Our guide was very knowledgeable and took us to some of the smaller villages where he explained the culture of the people who lived in them. One of the Katu ethnic villages had a very old spirit house in the centre (where the friendly village spirit lives) and the guide explained our the people still sacrifice bullocks
on the full moon in March as a homage to the village spirit. The Katu people also store wooden (though today they are more likely to be cement as the large trees needed for the old style coffins are not allowed to be felled any longer) coffins under their homes. If anybody gets ill they immediately prepare a coffin just in case! The next village was even poorer and the owners of the guest house we were touring with are currently building a library and school in the village. We were made very welcome and everybody was happy to see us. An interesting tradition within this village was the smoking of large bamboo pipes of tobacco - everybody does it, including children, from the age of five! We saw quite a few children partaking when we were there. The government is in the process of surfacing all the roads with bitumen and it is causing serious problems in the many villages which line what were once only rough dirt tracks. Because of the better road surfaces there is now a lot more traffic going past, and at a much faster speeds so some of the villagers have been killed whilst
crossing the road. They are trying to show the villagers to use just one area but so far without much success.
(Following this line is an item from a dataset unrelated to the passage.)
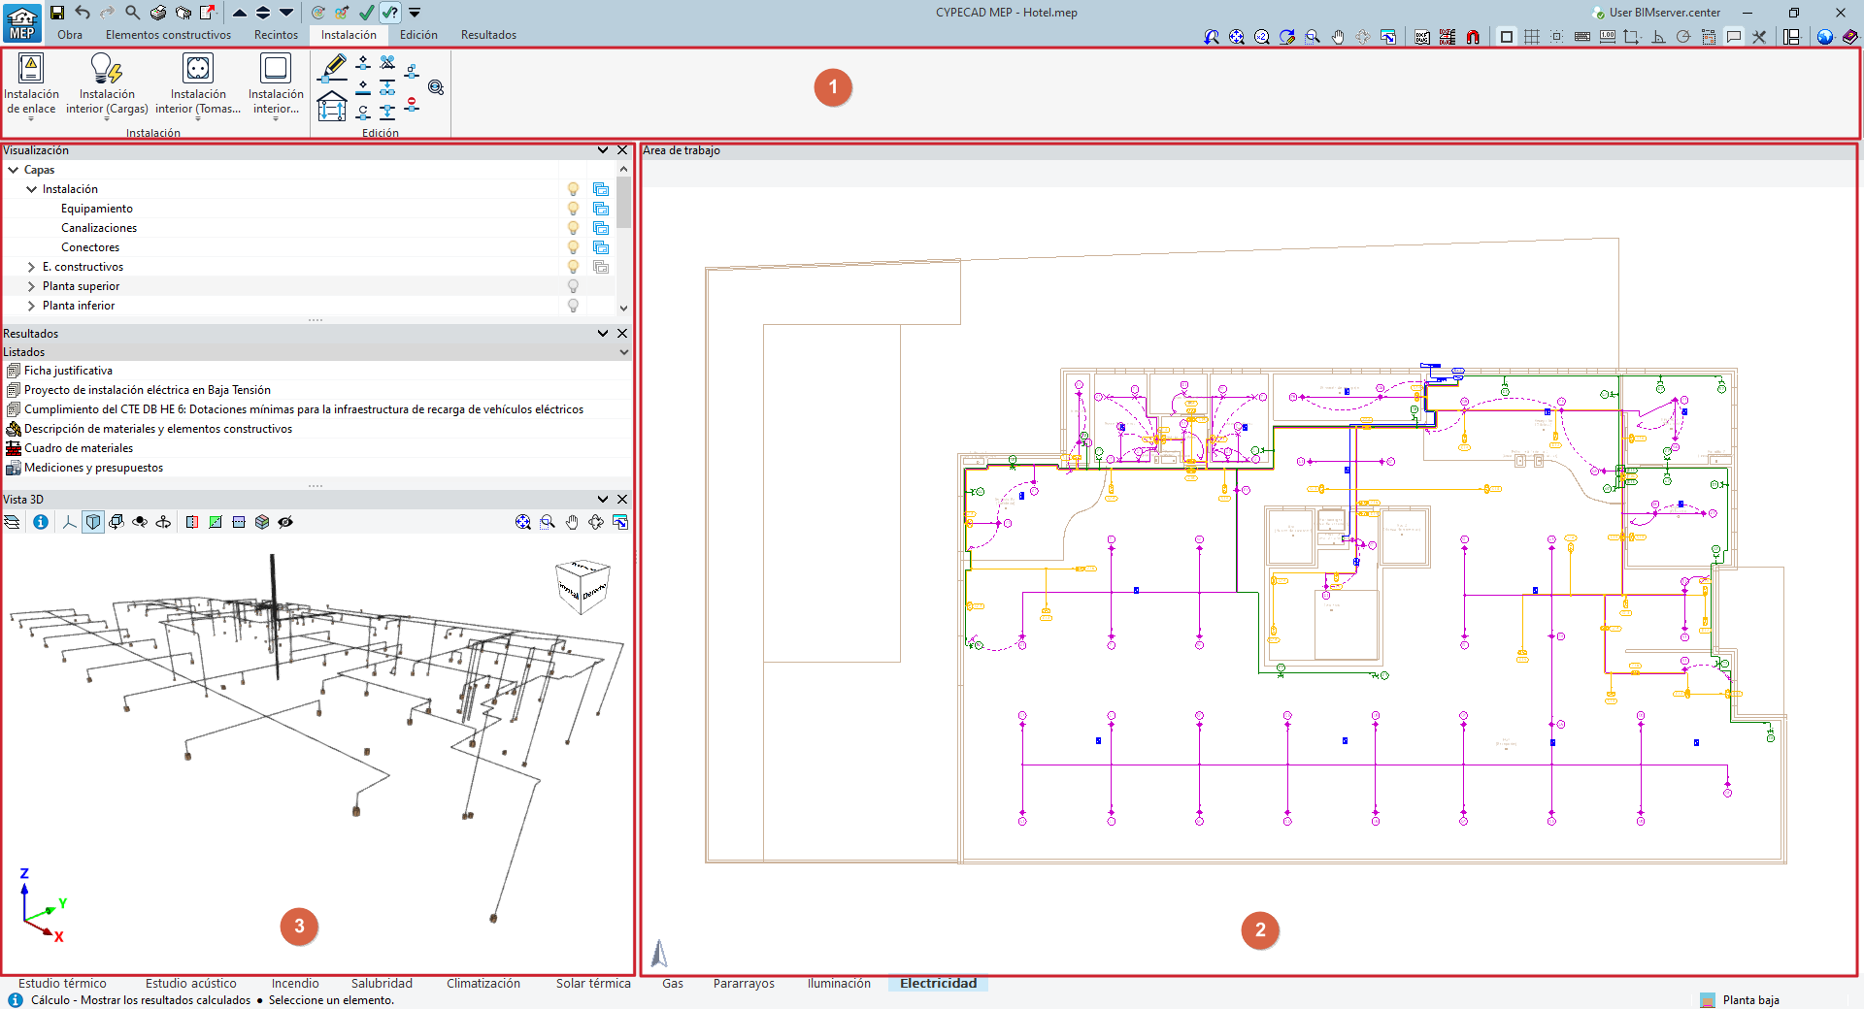This screenshot has height=1009, width=1864.
Task: Click the save floppy disk icon
Action: point(57,13)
We ate lunch later at a restaurant overlooking the three levels of Tat Lo waterfall. A very pretty spot where despite the signs asking tourists not to most of the young backpackers were swimming in the pools wearing bikinis. Local women throughout Laos and Cambodia bathe openly in rivers, ponds and under roadside water pumps, but they always wear sarongs tied around their bodies. The tourists were climbing all over the waterfalls and our guide told us that at 4pm each day there is always a sudden sharp increase in the flow of water coming over the falls due to water being released from a dam further upstream. There may have been signs about not wearing bikinis but I couldn't see any signs warning the swimmers abut the increase in the flow. I should think a few people are washed off the rocks regularly.
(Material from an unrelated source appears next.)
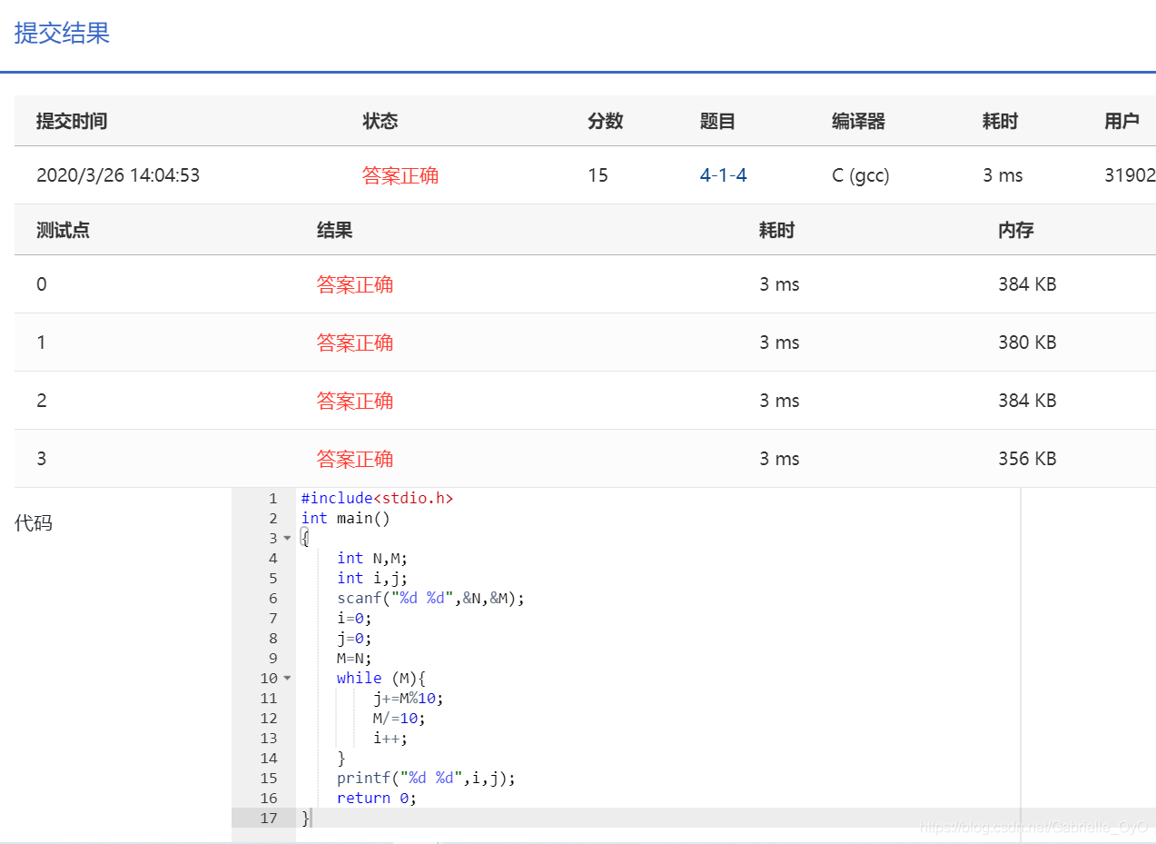Click the 编译器 column header
Viewport: 1156px width, 844px height.
(857, 120)
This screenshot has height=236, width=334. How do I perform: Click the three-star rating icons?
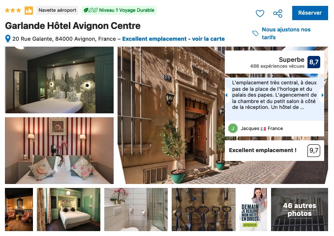pos(13,10)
On the way home we stopped at a tiny market beside the road. It was a forest market - meaning everything for sale was found in the forest behind the stalls. They are not easy
to find now as the government has banned the removal of many of the products that were once sold. However there was nothing at this market (other then a bunch of bananas) that I would have eaten - half of it I didn't even recognise! There was a snake, beautifully displayed in a coil, two different birds complete with feathers, grubs of all types, bowls of ant eggs, turtles, frogs, toads, and dozens of weeds! It was absolutely fascinating! Our last stop was at another village where women were weaving shawls - an interesting process where somehow they wove tiny white glass beads into the warp of the thread. Our guide told us they were overpriced but as I haven't seen them since I have regretted not buying a small piece. I've never seen weaving done that way before. And so ended a great day - we had already fallen in love with the relaxed pace of life in Laos after a few days there. Next day another bus took us further north to Savannakhet as we continued to head north towards the capital city of Vientiane.